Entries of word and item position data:
+++
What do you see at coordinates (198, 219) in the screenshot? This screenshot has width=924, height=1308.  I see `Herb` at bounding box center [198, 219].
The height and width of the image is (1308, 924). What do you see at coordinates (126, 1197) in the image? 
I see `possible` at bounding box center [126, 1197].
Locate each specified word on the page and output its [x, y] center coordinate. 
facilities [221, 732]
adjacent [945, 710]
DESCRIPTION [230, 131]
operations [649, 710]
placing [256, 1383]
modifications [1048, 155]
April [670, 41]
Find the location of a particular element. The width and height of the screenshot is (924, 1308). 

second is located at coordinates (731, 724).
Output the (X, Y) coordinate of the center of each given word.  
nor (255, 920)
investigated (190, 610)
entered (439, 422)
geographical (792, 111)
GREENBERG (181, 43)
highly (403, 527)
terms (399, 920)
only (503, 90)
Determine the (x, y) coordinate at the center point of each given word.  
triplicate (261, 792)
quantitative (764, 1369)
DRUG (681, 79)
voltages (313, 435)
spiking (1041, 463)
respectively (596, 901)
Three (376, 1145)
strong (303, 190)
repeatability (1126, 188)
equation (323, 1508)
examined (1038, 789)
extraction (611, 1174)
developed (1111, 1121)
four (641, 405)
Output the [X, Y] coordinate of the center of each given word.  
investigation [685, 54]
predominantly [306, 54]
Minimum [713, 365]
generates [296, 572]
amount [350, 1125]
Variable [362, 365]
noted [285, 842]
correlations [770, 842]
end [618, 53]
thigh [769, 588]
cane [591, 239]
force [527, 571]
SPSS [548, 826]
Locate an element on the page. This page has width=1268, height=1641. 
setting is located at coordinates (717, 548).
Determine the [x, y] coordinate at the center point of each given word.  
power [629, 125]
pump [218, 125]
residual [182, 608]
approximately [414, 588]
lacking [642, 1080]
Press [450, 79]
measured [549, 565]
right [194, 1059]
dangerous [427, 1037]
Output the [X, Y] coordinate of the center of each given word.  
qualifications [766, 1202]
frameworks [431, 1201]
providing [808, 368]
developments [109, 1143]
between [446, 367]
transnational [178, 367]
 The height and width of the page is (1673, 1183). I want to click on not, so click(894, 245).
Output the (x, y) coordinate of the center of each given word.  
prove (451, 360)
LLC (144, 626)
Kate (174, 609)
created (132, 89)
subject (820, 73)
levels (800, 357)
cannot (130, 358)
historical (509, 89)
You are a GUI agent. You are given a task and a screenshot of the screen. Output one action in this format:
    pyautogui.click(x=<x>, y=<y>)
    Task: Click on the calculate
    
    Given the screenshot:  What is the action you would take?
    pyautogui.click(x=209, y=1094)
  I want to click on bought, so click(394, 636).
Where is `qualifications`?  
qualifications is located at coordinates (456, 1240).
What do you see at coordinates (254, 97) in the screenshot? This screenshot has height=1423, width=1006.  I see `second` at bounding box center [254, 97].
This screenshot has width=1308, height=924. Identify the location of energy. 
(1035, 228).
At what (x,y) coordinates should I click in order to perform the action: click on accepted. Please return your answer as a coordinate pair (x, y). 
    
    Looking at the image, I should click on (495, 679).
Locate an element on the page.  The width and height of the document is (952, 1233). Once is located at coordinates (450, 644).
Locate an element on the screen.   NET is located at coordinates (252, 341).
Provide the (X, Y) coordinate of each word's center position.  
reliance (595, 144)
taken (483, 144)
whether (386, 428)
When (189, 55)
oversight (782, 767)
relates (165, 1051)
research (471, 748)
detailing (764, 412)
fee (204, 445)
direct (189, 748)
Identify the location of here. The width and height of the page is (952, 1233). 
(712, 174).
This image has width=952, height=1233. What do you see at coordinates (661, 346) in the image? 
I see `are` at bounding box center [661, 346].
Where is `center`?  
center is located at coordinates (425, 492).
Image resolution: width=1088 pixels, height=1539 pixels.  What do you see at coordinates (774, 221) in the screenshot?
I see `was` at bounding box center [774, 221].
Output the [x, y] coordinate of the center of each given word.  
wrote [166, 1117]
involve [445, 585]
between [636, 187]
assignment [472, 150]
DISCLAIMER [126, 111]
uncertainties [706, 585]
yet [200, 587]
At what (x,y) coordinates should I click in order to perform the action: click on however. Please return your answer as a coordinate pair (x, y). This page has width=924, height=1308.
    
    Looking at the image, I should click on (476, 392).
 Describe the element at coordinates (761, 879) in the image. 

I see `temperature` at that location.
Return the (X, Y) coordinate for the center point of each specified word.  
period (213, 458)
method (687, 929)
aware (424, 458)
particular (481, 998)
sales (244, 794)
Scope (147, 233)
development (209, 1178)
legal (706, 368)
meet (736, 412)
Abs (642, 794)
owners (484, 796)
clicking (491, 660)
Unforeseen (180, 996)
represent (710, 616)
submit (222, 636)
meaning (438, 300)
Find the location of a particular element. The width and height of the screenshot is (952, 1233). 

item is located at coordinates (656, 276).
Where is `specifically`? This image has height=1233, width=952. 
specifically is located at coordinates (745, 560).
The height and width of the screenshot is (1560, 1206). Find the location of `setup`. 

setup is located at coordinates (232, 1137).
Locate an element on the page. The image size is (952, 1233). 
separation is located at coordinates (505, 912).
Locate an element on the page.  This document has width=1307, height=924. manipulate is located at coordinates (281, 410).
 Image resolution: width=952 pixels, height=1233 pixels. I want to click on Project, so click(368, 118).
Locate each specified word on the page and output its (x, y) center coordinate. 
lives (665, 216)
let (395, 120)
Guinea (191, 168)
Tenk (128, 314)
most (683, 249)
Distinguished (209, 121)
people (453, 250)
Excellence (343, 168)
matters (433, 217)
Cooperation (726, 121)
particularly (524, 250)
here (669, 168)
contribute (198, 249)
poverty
+++
* [GIVEN INSTRUCTION]: Print every line of the entries from the first one through the line containing "lacking [642, 1080]", both included, reproducing each without alteration.

* [IN RESPONSE]:
What do you see at coordinates (198, 219) in the screenshot? This screenshot has width=924, height=1308.  I see `Herb` at bounding box center [198, 219].
The height and width of the image is (1308, 924). What do you see at coordinates (126, 1197) in the image? 
I see `possible` at bounding box center [126, 1197].
Locate each specified word on the page and output its [x, y] center coordinate. 
facilities [221, 732]
adjacent [945, 710]
DESCRIPTION [230, 131]
operations [649, 710]
placing [256, 1383]
modifications [1048, 155]
April [670, 41]
Find the location of a particular element. The width and height of the screenshot is (924, 1308). 

second is located at coordinates (731, 724).
Output the (X, Y) coordinate of the center of each given word.  
nor (255, 920)
investigated (190, 610)
entered (439, 422)
geographical (792, 111)
GREENBERG (181, 43)
highly (403, 527)
terms (399, 920)
only (503, 90)
Determine the (x, y) coordinate at the center point of each given word.  
triplicate (261, 792)
quantitative (764, 1369)
DRUG (681, 79)
voltages (313, 435)
spiking (1041, 463)
respectively (596, 901)
Three (376, 1145)
strong (303, 190)
repeatability (1126, 188)
equation (323, 1508)
examined (1038, 789)
extraction (611, 1174)
developed (1111, 1121)
four (641, 405)
Output the [X, Y] coordinate of the center of each given word.  
investigation [685, 54]
predominantly [306, 54]
Minimum [713, 365]
generates [296, 572]
amount [350, 1125]
Variable [362, 365]
noted [285, 842]
correlations [770, 842]
end [618, 53]
thigh [769, 588]
cane [591, 239]
force [527, 571]
SPSS [548, 826]
Locate an element on the page. This page has width=1268, height=1641. 
setting is located at coordinates (717, 548).
Determine the [x, y] coordinate at the center point of each given word.  
power [629, 125]
pump [218, 125]
residual [182, 608]
approximately [414, 588]
lacking [642, 1080]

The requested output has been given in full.